Looking at Views
When you write a query on a view, the view is translated into its underlying SELECT statements. If you need information from one table but go through a multitable view to get it, you'll pay a price.
Adaptive Server Anywhere create view ordervu as select od.ordnum, od.prodnum,substr( p.name,1, 20) as name, p.price * od.unit as cost from orderdetail od, product p where od.prodnum = p.prodnum [view created]
To find the name of a particular product, you might write a query like this:
Adaptive Server Anywhere select distinct prodnum, name from ordervu where prodnum = 2050 prodnum name =========== ==================== 2050 tax time [1 row]
It gives you exactly the results you want, but a look at the PLAN output is daunting.
Adaptive Server Anywhere Estimate 13 I/O operations Summarize Subquery1 grouping by orderdetail.prodnum,expr Subquery1: Estimate 13 I/O operations (best of 2 plans considered) Temporary table on (orderdetail.prodnum,expr) Scan product AS p sequentially Estimate getting here 21 times Scan orderdetail AS od sequentially Estimate getting here 693 times
Removing DISTINCT cuts down on the processing a bit, but it also returns multiple copies of the product number and name. It shows one row for every order that includes the product number 2050.

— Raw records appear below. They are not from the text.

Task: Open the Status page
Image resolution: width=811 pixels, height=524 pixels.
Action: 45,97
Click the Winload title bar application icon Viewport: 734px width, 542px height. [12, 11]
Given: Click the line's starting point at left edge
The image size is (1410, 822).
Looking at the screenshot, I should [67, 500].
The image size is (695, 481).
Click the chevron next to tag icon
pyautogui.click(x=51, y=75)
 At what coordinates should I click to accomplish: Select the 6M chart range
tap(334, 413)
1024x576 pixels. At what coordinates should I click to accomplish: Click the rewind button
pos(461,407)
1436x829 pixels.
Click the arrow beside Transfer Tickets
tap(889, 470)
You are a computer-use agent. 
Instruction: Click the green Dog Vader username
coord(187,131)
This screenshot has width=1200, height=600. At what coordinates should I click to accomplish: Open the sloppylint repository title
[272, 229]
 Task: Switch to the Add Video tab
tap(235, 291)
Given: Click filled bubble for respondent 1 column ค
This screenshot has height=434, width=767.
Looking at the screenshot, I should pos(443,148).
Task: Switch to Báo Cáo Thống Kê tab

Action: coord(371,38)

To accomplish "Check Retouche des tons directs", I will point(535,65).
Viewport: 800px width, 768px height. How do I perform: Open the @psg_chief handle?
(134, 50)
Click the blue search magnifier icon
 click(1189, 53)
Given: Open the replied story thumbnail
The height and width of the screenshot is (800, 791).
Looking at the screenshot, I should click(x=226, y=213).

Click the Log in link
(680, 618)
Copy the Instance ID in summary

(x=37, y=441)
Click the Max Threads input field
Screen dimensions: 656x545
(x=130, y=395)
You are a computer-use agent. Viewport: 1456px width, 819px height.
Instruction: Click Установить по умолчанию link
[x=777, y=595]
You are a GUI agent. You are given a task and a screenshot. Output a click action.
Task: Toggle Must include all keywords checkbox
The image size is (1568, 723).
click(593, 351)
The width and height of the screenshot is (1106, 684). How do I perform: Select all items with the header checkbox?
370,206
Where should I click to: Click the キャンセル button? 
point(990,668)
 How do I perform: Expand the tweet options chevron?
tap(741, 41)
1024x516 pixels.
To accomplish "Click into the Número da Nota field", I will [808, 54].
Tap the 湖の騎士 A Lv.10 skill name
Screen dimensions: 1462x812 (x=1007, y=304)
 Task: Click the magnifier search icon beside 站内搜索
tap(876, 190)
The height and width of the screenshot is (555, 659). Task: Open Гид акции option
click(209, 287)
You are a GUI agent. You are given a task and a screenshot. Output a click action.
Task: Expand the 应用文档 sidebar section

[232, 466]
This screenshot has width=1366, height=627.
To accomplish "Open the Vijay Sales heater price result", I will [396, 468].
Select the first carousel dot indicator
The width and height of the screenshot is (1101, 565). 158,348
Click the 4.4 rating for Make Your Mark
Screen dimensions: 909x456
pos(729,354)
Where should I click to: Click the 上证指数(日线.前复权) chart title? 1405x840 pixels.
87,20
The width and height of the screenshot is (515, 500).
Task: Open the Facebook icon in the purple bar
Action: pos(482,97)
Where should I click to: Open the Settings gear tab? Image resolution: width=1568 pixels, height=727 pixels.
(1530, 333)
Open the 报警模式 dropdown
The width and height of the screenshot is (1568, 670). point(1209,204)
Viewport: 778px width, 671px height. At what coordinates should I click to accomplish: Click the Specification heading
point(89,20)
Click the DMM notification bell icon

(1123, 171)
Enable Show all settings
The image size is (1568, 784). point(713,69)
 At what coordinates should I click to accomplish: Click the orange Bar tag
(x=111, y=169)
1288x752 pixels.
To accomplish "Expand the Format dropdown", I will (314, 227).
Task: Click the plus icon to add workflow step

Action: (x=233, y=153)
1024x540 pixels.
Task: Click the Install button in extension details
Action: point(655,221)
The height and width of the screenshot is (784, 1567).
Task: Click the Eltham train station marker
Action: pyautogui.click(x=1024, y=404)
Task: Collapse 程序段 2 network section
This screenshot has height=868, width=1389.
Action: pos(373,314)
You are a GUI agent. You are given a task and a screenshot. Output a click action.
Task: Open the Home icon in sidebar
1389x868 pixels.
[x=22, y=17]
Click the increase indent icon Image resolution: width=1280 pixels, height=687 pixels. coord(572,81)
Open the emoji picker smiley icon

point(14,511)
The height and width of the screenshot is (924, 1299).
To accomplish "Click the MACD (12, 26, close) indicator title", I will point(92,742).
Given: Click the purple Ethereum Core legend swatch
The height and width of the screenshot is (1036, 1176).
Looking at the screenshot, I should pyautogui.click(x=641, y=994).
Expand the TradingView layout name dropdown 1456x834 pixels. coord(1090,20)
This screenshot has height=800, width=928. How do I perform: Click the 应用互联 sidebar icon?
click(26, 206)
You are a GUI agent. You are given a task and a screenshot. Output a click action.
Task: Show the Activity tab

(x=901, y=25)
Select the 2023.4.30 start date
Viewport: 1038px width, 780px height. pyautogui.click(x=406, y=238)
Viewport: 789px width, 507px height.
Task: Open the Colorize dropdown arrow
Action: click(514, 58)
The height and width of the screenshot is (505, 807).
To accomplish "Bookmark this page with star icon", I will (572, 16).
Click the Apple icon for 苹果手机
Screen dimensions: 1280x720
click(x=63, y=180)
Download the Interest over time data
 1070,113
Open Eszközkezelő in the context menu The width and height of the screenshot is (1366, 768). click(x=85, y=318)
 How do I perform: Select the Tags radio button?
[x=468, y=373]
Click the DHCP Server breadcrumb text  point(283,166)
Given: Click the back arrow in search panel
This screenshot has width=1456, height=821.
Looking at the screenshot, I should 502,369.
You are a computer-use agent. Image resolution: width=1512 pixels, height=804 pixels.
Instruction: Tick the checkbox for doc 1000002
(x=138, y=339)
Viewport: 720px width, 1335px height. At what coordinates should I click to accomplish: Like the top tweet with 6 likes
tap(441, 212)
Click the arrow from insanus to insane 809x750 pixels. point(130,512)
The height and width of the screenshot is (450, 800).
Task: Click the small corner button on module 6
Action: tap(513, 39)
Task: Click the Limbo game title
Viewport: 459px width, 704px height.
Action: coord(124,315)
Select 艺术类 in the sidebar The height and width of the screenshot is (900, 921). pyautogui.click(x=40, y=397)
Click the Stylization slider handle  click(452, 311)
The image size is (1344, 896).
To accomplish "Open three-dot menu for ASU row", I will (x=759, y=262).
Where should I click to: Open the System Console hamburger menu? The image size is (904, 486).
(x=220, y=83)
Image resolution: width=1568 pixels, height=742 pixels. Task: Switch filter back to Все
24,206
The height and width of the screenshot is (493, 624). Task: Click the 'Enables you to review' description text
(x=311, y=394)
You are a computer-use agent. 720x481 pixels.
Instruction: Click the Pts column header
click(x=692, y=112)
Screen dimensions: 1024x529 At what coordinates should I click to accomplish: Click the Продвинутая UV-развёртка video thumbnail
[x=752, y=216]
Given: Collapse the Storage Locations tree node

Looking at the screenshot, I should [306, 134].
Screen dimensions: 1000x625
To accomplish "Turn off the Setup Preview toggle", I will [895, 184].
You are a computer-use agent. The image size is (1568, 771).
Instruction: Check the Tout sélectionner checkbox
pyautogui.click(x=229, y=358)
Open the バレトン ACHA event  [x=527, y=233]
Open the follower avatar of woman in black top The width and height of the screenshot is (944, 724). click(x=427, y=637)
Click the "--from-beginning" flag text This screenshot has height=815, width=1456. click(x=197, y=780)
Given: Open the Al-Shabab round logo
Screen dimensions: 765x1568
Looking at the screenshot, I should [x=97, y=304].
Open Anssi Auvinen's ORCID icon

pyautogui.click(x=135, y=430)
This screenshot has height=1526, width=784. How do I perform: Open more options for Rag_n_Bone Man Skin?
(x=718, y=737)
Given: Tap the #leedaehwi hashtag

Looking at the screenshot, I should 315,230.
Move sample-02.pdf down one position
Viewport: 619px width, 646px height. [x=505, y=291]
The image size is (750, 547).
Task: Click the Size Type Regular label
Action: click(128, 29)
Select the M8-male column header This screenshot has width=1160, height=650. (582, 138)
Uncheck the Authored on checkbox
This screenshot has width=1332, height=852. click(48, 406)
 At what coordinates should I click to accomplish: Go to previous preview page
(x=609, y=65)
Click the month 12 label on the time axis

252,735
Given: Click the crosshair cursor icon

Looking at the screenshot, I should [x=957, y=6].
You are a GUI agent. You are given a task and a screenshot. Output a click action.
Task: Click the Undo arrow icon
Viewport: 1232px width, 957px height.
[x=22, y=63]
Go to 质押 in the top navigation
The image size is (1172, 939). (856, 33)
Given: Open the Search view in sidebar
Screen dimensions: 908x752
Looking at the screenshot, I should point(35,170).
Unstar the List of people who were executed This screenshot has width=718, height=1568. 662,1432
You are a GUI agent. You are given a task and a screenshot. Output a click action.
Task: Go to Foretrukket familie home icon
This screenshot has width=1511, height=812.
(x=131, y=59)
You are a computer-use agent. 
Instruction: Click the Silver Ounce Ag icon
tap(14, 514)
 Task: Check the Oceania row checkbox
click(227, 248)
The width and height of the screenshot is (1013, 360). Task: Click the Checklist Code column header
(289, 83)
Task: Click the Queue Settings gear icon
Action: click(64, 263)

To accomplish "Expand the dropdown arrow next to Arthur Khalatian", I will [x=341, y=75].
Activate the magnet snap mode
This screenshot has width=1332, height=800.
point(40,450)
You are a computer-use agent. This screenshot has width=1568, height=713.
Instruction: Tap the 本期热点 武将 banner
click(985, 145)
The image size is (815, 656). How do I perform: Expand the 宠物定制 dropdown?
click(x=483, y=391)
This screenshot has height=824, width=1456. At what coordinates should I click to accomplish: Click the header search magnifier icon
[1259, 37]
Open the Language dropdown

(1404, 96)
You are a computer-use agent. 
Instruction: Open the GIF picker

Adaptive Server Anywhere select prodnum, name from ordervu where prodnum = 2050 prodnum name =========== ==================== 2050 tax time 2050 tax time 2050 tax time 2050 tax time 2050 tax time 2050 tax time 2050 tax time [7 rows] Estimate 5 I/O operations (best of 2 plans considered) Scan product AS p sequentially Estimate getting here 21 times Scan orderdetail AS od sequentially Estimate getting here 693 times
Compare the ordervu view PLANs to the product table PLAN for essentially the same query.
Adaptive Server Anywhere select prodnum, name from product where prodnum = 2050 prodnum name =========== ==================== 2050 tax time Estimate 4 I/O operations Scan product using unique index prodix for rows where prodnum equals 2050 Estimate getting here 1 times
Don't use a view if all the data you want is in a single underlying table, and don't make frequently queried views unnecessarily complex.